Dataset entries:
::::

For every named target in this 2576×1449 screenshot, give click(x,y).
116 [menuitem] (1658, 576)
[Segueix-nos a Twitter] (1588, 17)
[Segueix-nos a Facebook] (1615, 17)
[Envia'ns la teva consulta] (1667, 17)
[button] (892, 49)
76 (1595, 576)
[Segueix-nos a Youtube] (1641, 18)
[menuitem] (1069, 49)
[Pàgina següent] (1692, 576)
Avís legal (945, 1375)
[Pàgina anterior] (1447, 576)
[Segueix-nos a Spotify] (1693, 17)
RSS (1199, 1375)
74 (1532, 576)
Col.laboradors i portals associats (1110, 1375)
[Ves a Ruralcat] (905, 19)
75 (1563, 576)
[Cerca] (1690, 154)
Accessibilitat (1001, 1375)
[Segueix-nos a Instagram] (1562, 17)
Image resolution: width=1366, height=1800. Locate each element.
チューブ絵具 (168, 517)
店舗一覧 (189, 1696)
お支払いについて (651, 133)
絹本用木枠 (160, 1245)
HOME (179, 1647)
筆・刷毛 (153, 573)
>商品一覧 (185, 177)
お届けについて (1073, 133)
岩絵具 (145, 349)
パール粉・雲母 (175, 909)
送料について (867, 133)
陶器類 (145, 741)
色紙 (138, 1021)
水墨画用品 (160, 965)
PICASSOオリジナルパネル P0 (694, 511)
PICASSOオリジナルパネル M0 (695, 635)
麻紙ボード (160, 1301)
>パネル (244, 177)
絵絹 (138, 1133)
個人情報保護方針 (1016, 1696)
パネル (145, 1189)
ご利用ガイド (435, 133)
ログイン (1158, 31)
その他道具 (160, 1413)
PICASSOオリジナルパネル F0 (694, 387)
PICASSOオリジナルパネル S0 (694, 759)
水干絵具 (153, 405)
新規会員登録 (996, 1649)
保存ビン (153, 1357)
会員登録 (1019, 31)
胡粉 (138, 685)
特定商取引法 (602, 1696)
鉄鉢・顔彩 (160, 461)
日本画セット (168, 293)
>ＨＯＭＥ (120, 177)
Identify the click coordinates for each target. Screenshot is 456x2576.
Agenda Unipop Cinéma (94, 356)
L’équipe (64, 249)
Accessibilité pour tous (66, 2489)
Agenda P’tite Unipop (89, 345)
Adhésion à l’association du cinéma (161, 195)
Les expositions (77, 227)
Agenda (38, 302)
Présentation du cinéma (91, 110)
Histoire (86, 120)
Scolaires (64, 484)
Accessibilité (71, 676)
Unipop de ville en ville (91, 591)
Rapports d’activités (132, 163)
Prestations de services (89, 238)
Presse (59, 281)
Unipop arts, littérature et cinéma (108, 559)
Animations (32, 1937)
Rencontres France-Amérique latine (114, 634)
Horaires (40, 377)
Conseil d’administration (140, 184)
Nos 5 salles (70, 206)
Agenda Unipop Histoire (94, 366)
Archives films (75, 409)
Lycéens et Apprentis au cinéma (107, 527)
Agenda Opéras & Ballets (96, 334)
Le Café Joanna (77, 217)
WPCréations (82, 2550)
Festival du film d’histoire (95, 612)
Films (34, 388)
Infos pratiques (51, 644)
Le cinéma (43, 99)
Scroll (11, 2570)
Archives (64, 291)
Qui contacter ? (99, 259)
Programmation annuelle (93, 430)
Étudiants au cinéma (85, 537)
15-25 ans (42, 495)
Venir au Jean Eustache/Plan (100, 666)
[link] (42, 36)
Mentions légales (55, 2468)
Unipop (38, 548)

::::

• [Your goal]
Among the records above, a stretch begins at the line containing "Adhésion à l’association du cinéma (161, 195)" and ends at the line containing "Venir au Jean Eustache/Plan (100, 666)". Restate that stretch word for word, and nothing else.

• [Task response]
Adhésion à l’association du cinéma (161, 195)
Les expositions (77, 227)
Agenda (38, 302)
Présentation du cinéma (91, 110)
Histoire (86, 120)
Scolaires (64, 484)
Accessibilité (71, 676)
Unipop de ville en ville (91, 591)
Rapports d’activités (132, 163)
Prestations de services (89, 238)
Presse (59, 281)
Unipop arts, littérature et cinéma (108, 559)
Animations (32, 1937)
Rencontres France-Amérique latine (114, 634)
Horaires (40, 377)
Conseil d’administration (140, 184)
Nos 5 salles (70, 206)
Agenda Unipop Histoire (94, 366)
Archives films (75, 409)
Lycéens et Apprentis au cinéma (107, 527)
Agenda Opéras & Ballets (96, 334)
Le Café Joanna (77, 217)
WPCréations (82, 2550)
Festival du film d’histoire (95, 612)
Films (34, 388)
Infos pratiques (51, 644)
Le cinéma (43, 99)
Scroll (11, 2570)
Archives (64, 291)
Qui contacter ? (99, 259)
Programmation annuelle (93, 430)
Étudiants au cinéma (85, 537)
15-25 ans (42, 495)
Venir au Jean Eustache/Plan (100, 666)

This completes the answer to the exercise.